DATASET:

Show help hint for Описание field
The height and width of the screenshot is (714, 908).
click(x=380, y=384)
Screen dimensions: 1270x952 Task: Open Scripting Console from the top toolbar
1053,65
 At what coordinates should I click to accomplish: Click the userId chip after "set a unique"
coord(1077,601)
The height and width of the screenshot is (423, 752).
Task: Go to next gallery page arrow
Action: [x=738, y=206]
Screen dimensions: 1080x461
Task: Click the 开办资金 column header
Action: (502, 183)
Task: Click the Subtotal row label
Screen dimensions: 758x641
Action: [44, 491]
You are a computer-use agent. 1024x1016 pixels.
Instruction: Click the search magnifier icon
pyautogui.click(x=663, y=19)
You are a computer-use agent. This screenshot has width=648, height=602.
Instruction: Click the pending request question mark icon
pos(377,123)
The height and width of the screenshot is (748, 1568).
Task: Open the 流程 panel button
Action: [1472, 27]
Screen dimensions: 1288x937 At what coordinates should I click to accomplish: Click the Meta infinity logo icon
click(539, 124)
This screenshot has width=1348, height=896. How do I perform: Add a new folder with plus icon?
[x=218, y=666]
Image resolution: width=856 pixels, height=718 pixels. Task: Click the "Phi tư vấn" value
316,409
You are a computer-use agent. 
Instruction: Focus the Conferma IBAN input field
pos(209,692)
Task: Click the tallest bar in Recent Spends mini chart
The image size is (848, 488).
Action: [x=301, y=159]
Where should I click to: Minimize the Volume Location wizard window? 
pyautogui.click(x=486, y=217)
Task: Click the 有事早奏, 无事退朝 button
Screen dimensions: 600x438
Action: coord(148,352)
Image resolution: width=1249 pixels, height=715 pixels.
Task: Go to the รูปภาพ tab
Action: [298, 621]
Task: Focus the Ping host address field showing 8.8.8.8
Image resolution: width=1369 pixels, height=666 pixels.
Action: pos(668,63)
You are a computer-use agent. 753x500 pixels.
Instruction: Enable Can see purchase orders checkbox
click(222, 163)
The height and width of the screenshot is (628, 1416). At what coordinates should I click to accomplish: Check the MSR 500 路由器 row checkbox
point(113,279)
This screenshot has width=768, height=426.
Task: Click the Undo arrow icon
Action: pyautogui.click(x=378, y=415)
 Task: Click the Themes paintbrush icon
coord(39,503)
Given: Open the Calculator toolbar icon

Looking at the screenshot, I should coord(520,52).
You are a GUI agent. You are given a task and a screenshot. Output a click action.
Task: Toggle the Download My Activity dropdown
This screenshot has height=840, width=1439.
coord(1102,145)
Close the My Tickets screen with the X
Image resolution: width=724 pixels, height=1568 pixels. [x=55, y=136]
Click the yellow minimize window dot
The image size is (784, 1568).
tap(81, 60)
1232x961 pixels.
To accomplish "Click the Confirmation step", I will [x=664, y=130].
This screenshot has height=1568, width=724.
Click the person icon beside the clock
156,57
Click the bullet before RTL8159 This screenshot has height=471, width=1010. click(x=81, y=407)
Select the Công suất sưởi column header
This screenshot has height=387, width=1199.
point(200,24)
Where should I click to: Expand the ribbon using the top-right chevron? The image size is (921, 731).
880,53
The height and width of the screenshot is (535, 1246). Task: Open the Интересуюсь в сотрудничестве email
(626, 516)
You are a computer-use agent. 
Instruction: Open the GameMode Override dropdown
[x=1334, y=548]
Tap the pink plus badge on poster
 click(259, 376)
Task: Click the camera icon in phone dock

TASK DESCRIPTION: Each line above that contains the word "computer" should be returned.

EXERCISE OUTPUT:
You are a computer-use agent. 1024x1016 pixels.
You are a computer-use agent. This screenshot has width=648, height=602.
You are a computer-use agent. 
You are a computer-use agent. 753x500 pixels.
You are a computer-use agent. 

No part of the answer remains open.